According to the National Cancer Survivors Day website:

… a ‘survivor’ as anyone living with a history of cancer – from the moment of diagnosis through the remainder of life. National Cancer Survivors Day affords your community an opportunity to demonstrate that it has an active, productive cancer survivor population.

Was I surviving before I discovered the lump myself? Is that how we would describe my living – my life – before it was officially declared “surviving?” Is that the label we would ascribe to it, after pronouncing as cancer, the disease that flourished, undetected for as long as a decade, defying three mammograms, hiding in tissue no one had bothered to advise me was dense? Or is there another word for my pre-diagnosis living? A better word? Had I been a more active and productive member of the population before diagnosis and after surgery or during treatment? Is there something about the Arimidex I take every night at nine o’clock that makes me a survivor, or am I just an obedient patient?

On this day last year, I took an interminable trek through the internet, searching for the right word, and encountered a jarring Times of India headline: “National Cancer Survivors’ Day: Gutsy fighters took on cancer, and won.” Took on? Took on Cancer? Won? Those who have been killed by cancer, are they “less gutsy” than the rest of us? Those with metastatic breast cancer, what of them? As a country, we do a great job ignoring them altogether. Is it because they are losers in this breast cancer lottery? Is that what we would call them? Would we?

Of all the words that no longer connote for me what they once did, “survivor” is the one that leaves me entirely flummoxed. As I have mused previously, the diagnosis has forever changed certain words for me – “staging” I no longer immediately associate with the theater; “fog” I am more apt to attach to a state of cognitive loss than Van Morrison’s misty morning fog or the cloud that can obscure parts of Pacific Coast Highway as we head north in the summertime; and, “cure” is no longer the idiomatic “hair of the dog that bit you,” rather a confounding and elusive thing all wrapped up in a pink ribbon. “Mets” no longer the other New York baseball team, but a tragic abbreviation for metastatic breast cancer from which no one survives yet of all the millions of dollars raised for breast cancer research in this country, only 2% of it is directed to metastatic breast cancer.

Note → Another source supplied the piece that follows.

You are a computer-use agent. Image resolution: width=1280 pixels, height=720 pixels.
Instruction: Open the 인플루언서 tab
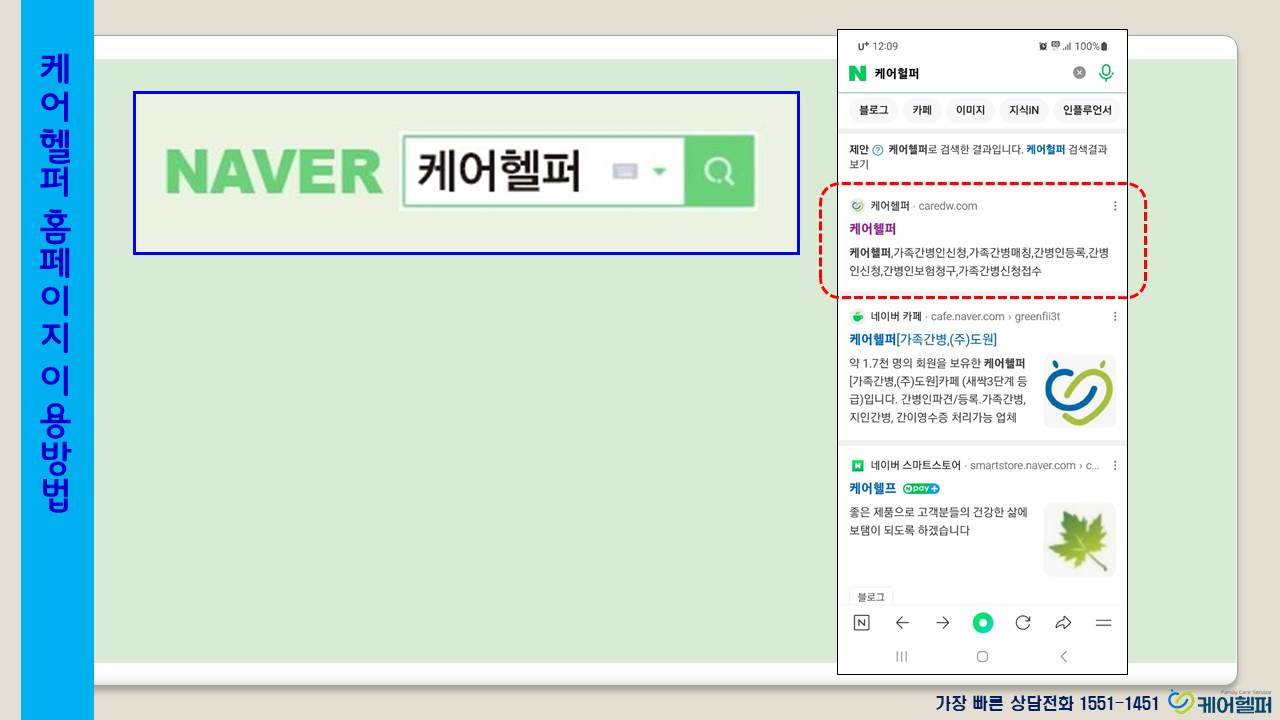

Even “sentinel,” which was reserved, until cancer came calling, for a lonely cormorant perched on a post in the shallow waters of sleepy Morro Bay, I now associate with the first node to which cancer cells are most likely to spread from a primary tumor. Until one afternoon at the oncologist’s office, “infusion” had been something done to transform olive oil into a gourmet gift. But because I had turned left instead of right upon leaving, I missed the exit and instead found myself on the threshold of the infusion suite, a room I didn’t even know was there. Feeling as though I had intruded, I fled. But not before I had registered a row of faces of people sicker than I. In one microscopic moment, I made eye contact with a young bald woman and wondered if perhaps she was cold because, as I turned away, I noted a quilt on her lap. I turned away and thought of Shakespeare’s “enter fleeing” stage direction. Ashamed. Guilty.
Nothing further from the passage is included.